Geschrieben am 29-07-2008

Düsseldorf (ots) - Quo vadis, du Land der Dichter und Denker?
Eindeutig führt der Weg in die falsche Richtung. Denn während
Wirtschaft und Politik vor einem Akademikermangel warnen und kreative
Programme auflegen, versperren Hochschulen aus Angst vor dem
drohenden Studentenberg ihre Türen. Das führt zu der für den
Wissensstandort Deutschland fatalen Situation, dass sich immer
weniger junge Leute für ein Studium begeistern. Im Vergleich zu 2003
gab es im vergangenen Jahr zwar 17 Prozent mehr Abiturienten,
gleichzeitig aber fünf Prozent weniger Studienanfänger. So droht das
prognostizierte Studentenhoch zu einem Akademikertief zu mutieren.
Die Gründe für diese alarmierende Entwicklung sind vielfältig. Immer
mehr Abiturienten vergeht mit Blick auf steigende Numeri Clausi und
Einschreibungschaos die Lust auf ein Studium. Sie verabschieden sich
lieber in eine Ausbildung. Zudem wissen sie, dass sie gerade an
Universitäten kaum auf gute Studienbedingungen hoffen dürfen. Diese
sind derzeit mehr an ihrer Forschung als an der Aufnahme weiterer
Studenten interessiert - immerhin lockt die Exzellenzinitiative mit
Milliarden zur Förderung der Spitzenforschung. Da ist kein Platz für
die Lehre, die offenkundig weder Ehre einbringt noch Elite schafft.
Leider vergessen die Hochschulen dabei einen wichtigen Grundsatz: Wer
Elite sein will, muss auch exzellent in der Lehre sein. Das machen
uns amerikanische Universitäten vor.

* Datensatzinhalt *
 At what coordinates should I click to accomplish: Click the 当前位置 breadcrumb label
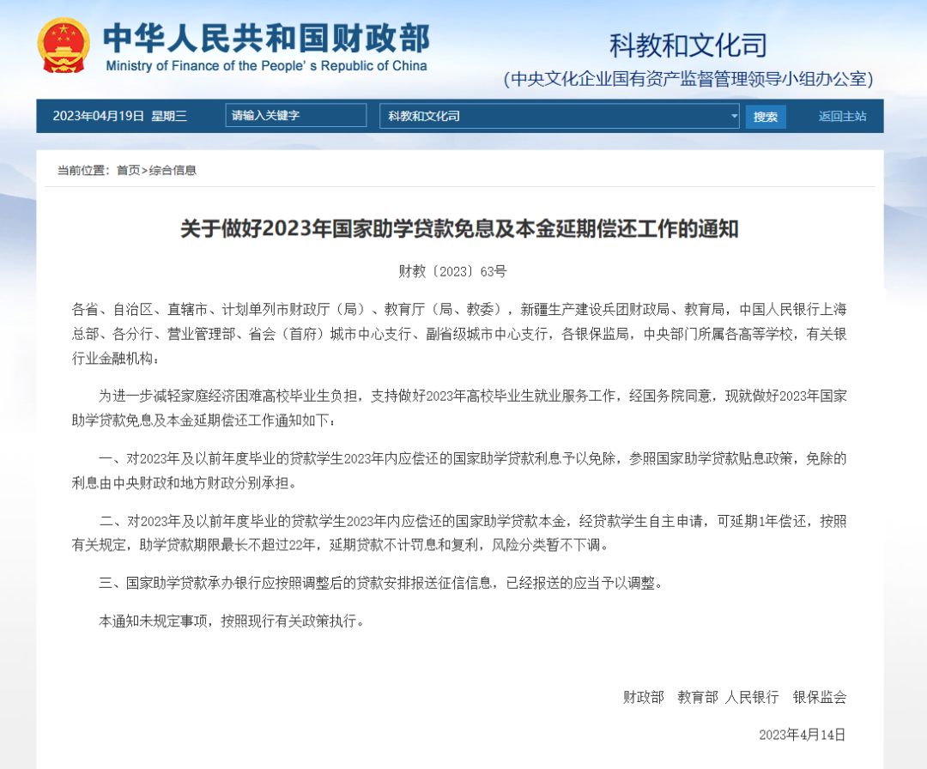coord(83,170)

* Aufgabe A *
Nenne alle zusammengesetzten Substantive im Text über Hochschulen, die mit „Studenten“ oder „Studien“ beginnen.
* Aufgabe B *
Gib aus dem Text über Hochschulen die Passage wörtlich wieder, beginnend mit „Leider vergessen die“ und weiter bis einschließlich „amerikanische Universitäten vor.“.

* Antwort A *
Studentenberg, Studienanfänger, Studentenhoch, Studienbedingungen

* Antwort B *
Leider vergessen die Hochschulen dabei einen wichtigen Grundsatz: Wer
Elite sein will, muss auch exzellent in der Lehre sein. Das machen
uns amerikanische Universitäten vor.